# [DIRECTION]
Present every line of text in the entries below as a numbered list, skipping blank lines and leaving out the pictures.

# [PROVIDED INFORMATION]
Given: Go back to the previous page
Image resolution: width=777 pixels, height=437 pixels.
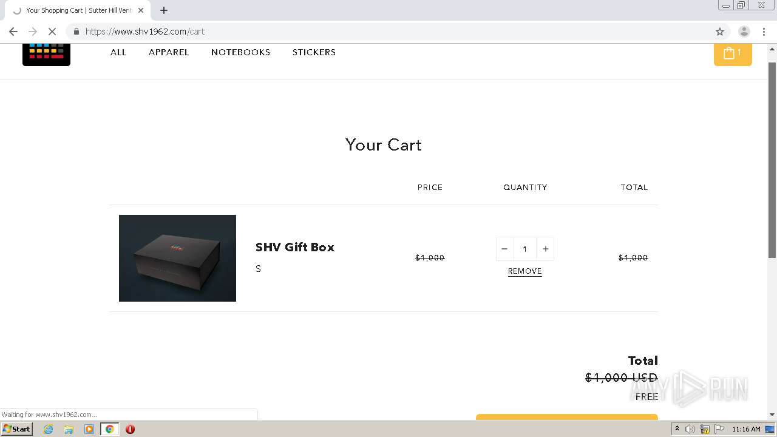Looking at the screenshot, I should [x=13, y=32].
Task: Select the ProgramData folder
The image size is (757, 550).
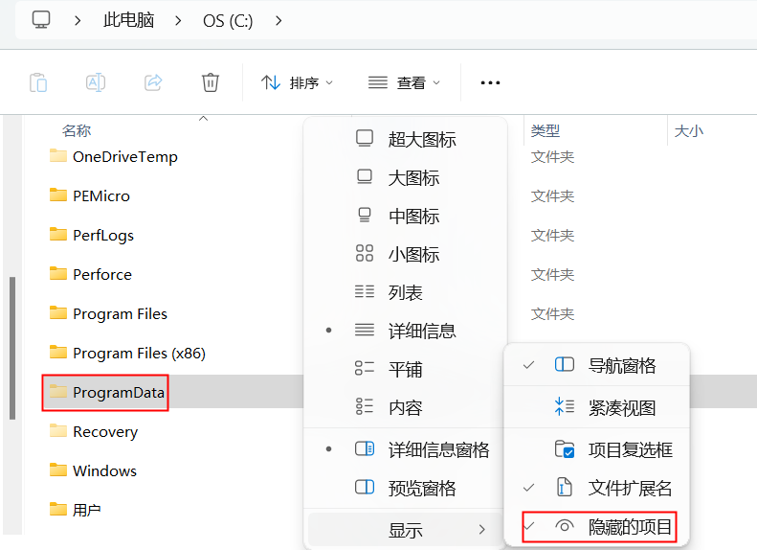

# [SOLUTION BELOW]
1. Given: Go back to the previous page
2. Image resolution: width=777 pixels, height=437 pixels.
3. Looking at the screenshot, I should [x=13, y=32].
4. Task: Select the ProgramData folder
5. The image size is (757, 550).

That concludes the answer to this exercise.